Dem bones, dem bones, dem dry bones, Dem bones, dem bones, dem dry bones, Dem bones, dem bones, dem dry bones, Now shake dem skeleton bones! The toe bone’s connected to the foot bone, The foot bone’s connected to the ankle bone, The ankle bone’s connected to the leg bone, Now shake dem skeleton bones!

On the morning of 15 August 2008, Berger, his young son Matt and Job Kibii from Kenya were surveying a new fossil site in the world famous Cradle of Humankind near Johannesburg. It was a typical winter’s morning, with nothing to suggest that a discovery they made would be life-changing.

Matt’s son cried out: “Dad, I found a fossil!” Berger’s eyes focused on the rock, a bone stuck out of it, he recognised it instantly as a clavicle. He turned the rock over, there was a hominin canine tooth and part of the jaw.

“Matt said I cursed. I don’t remember. Whatever I said or did, I knew for sure that both his life and mine were about to change forever.”

This happenstance discovery set off a chain of exploration, scientific research and culminated in the announcement of Homo naledi, an extinct species of hominin, which anthropologists have assigned to the genus Homo.

In 2017, however, the fossils were dated to between 335,000 and 236,000 years ago, long after much larger-brained and more modern-looking hominins had appeared. The research team therefore believes that Homo naledi is not a direct ancestor of modern humans, although it is probably an offshoot within the genus Homo.

The process of discovery by Lee Berger and his team is an exciting, often moving, tale of persistence, bravery, belief, and scientific research.

The most emotionally engaging parts of Almost Human are those where scientists were recruited to conduct the underground exploration and recovery of bones from underground caves. These individuals not only had to have the right qualifications and experience, but they also had to be slimly built to squeeze through the extremely narrow approaches to the area where the bones were. These intrepid women were dubbed Underground Astronauts, and their endeavours are every bit as pioneering and courageous as their airborne contemporaries.

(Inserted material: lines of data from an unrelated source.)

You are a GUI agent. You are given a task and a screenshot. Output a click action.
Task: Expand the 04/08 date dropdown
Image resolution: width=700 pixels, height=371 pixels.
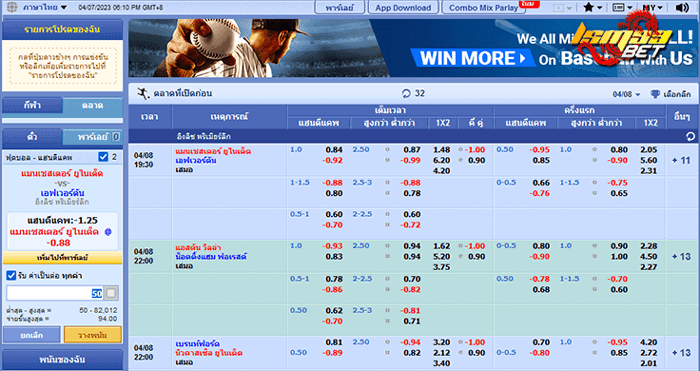(626, 94)
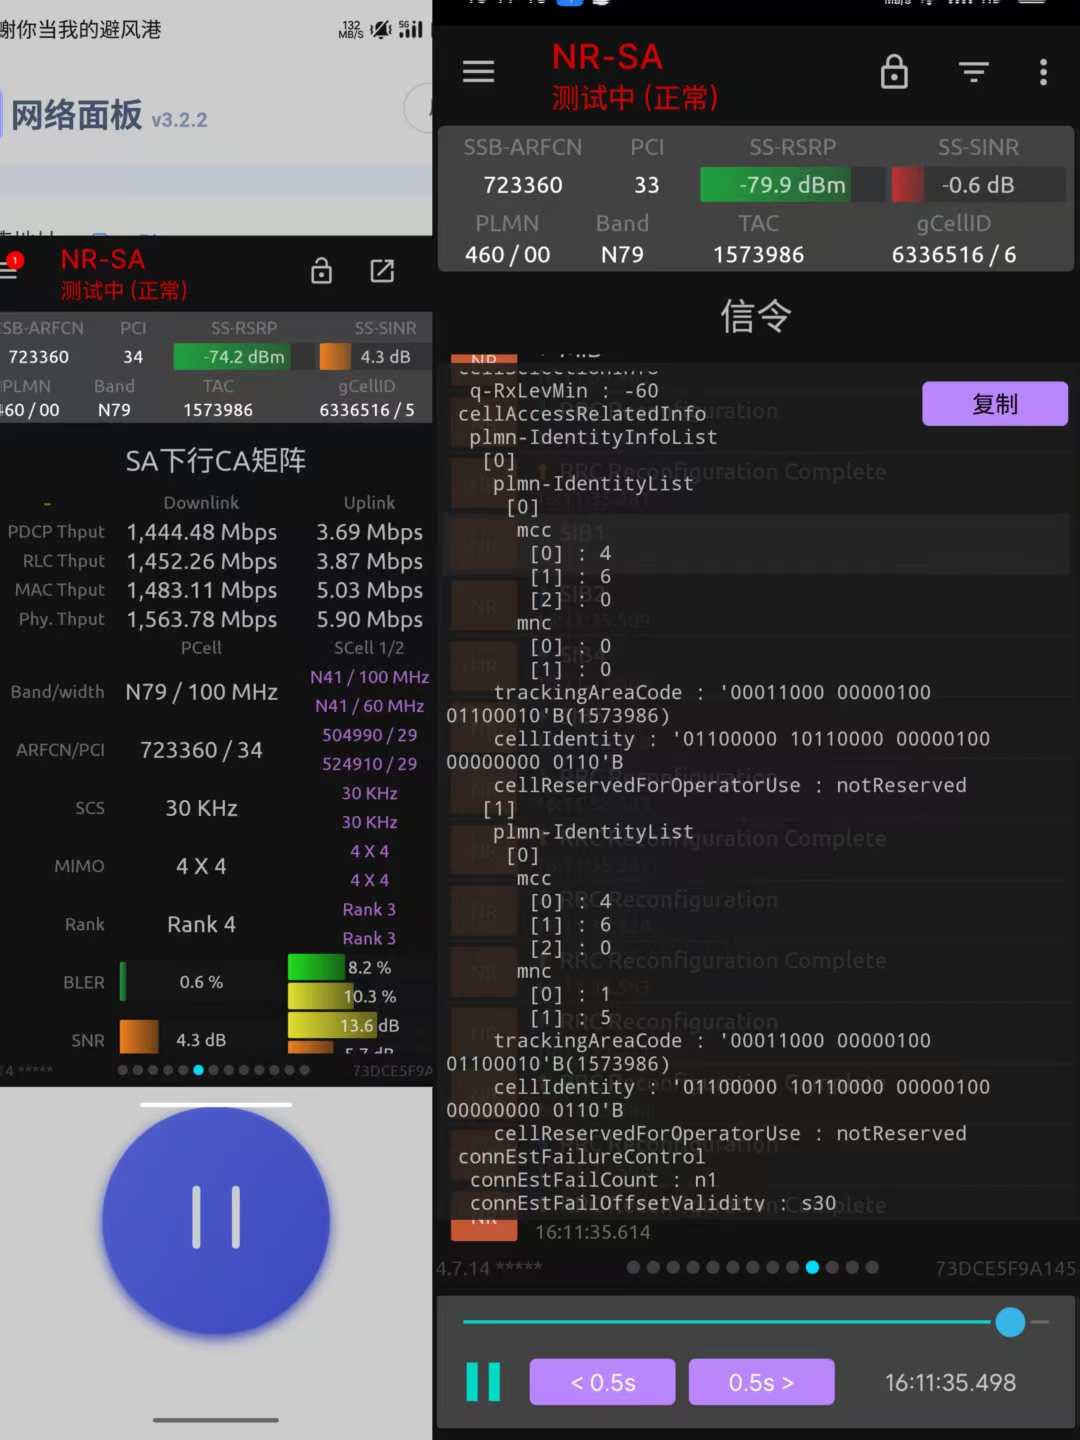Click the purple 复制 copy button
This screenshot has height=1440, width=1080.
[994, 404]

“21 days after setting foot at Rising Star, this team of scientists, students, and volunteers had accomplished something remarkable. Together we had recovered more than 1.300 individually numbered fossil hominin remains, an unprecedented haul by any standard, far exceeding the number discovered at any single site in Africa.”

If you have done the Adventure Tour at the Cango Caves and found parts of the experience adrenalin-pumpingly frightening, fasten your safety-belts…..

This is really gripping stuff and many a reader will be forgiven for shedding a tear of joy and relief when the Underground Astronauts surface after their first journey underground, I know I did.

One of the major achievements of the book is the easy readability of Berger’s writing. What could easily have been a difficult journey through paleoanthropological terminology is avoided by Berger wearing one of his professorial hats, Public Understanding of Science. As a result Almost Human, although often quite technical, is never a difficult read.

The origin of humankind is a fascinating study and bound to result in differences of opinion and even controversy. The work of paleoanthropologists like Berger is ongoing and what an intriguing prospect is the anticipation of what might yet be discovered

“Archaeologists have assumed that all the people who took these great steps in human development were direct ancestors of modern Homo sapiens – that human evolution happened in a single straight line. But how do we know?”

Berger says that we are only at the beginning stages of learning about this remarkable species. New questions need to be asked and old assumptions questioned. So much of Africa lies almost entirely unexplored.

And like many good ‘thrillers’, Almost Human ends with a climactic sentence but you’ll have to read the book to find out what it is.

I read the book at one sitting and finished it hungry for more. It is an incredibly rewarding read.

Lee Berger is Research Professor in Human Origins and the Public Understanding of Science at the University of the Witwatersrand and a National Geographic Explorer-in-Residence. He is the author of more than 200 scholarly and popular works. His research has been featured three times on the cover of Science and has been named among the top 100 science stories of the year by Time, Scientific American and Discover magazine on numerous occasions. Berger has appeared on many television documentaries. He is best known for his discovery of Australopithecus sediba and more recently Homo naledi.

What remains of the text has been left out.